‘Made in Italy’ Review: Father and Son Reunion

The title promises “Made in Italy,” but I wouldn’t get too excited. Oh, there’s pretty scenery (including the requisite cypress trees), and a villa to yearn for, even in its dusty, dilapidated state. But for a movie that’s supposedly meant to lift us off our couches and set us down in a verdant dreamscape, this limp foreign-soil fantasy from James D’Arcy doesn’t come close to getting the job done.

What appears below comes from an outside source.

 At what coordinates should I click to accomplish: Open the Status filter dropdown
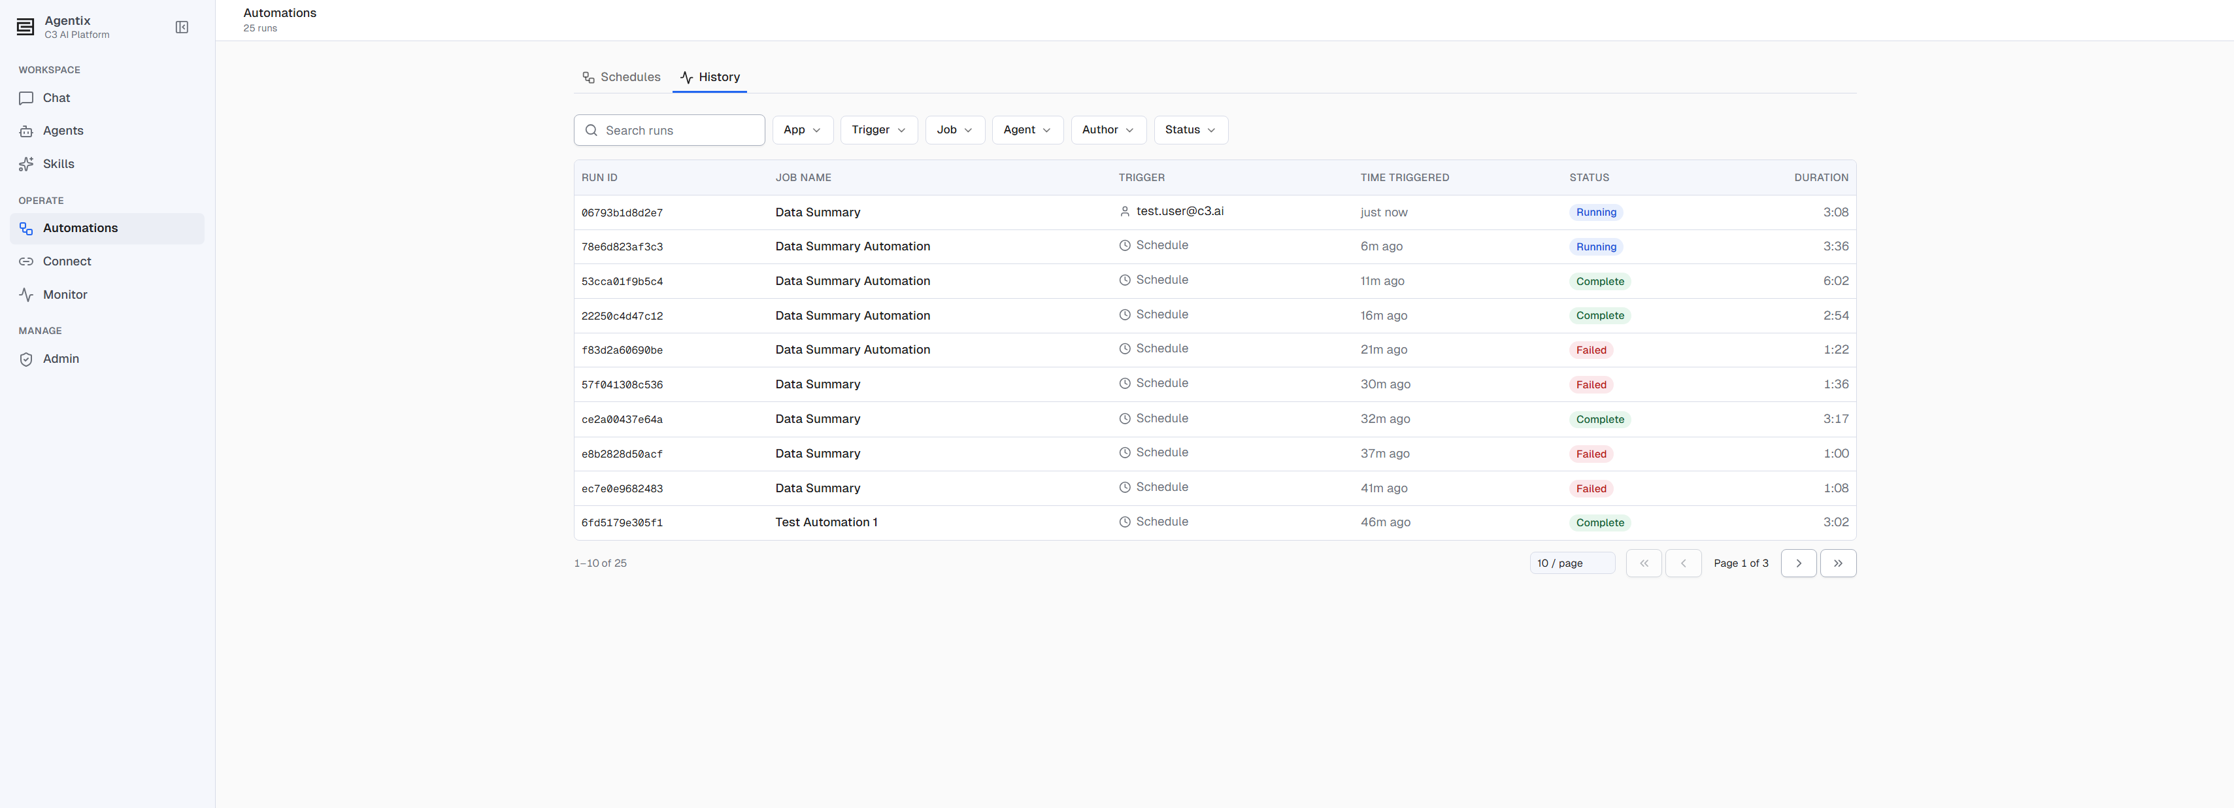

Still, there’s Liam Neeson, who’s no small consolation for D’Arcy’s unutterably trite and painfully predictable script. Neeson plays Robert, a grouchy artist whose creative output stalled when his wife died many years earlier. His adult son, Jack (Micheál Richardson, Neeson’s real-life son), is on the brink of a divorce that will leave him jobless unless he buys the London art gallery he’s been running. A quick sale of the family’s neglected Tuscan villa will furnish the necessary cash — provided they clean out its hoard of painful memories and unprocessed grief.

[embedded content]

These emotional undercurrents fill “Made in Italy” with wistful echoes of the 2009 loss of Natasha Richardson, Neeson’s wife and Richardson’s mother. Yet both actors struggle to authenticate what should be the movie’s most affecting moments. So, while we anticipate the inevitable healing and bonding, we amuse ourselves by handicapping the likelihood that the tactful real estate agent (the wonderful Lindsay Duncan) will fall for Robert’s scruffy mug and blood-red, massacre-like mural. Or that the gorgeous owner of a local restaurant (Valeria Bilello) will serve Jack dessert after he’s finished his ragù.

In other words, “Made in Italy” feels so recognizable we could almost write it ourselves.

Made in Italy
Rated R for a smidge of language and a boatload of resentment. Running time: 2 hours. In select theaters and available to rent on Amazon, Google Play and other streaming platforms and pay TV operators.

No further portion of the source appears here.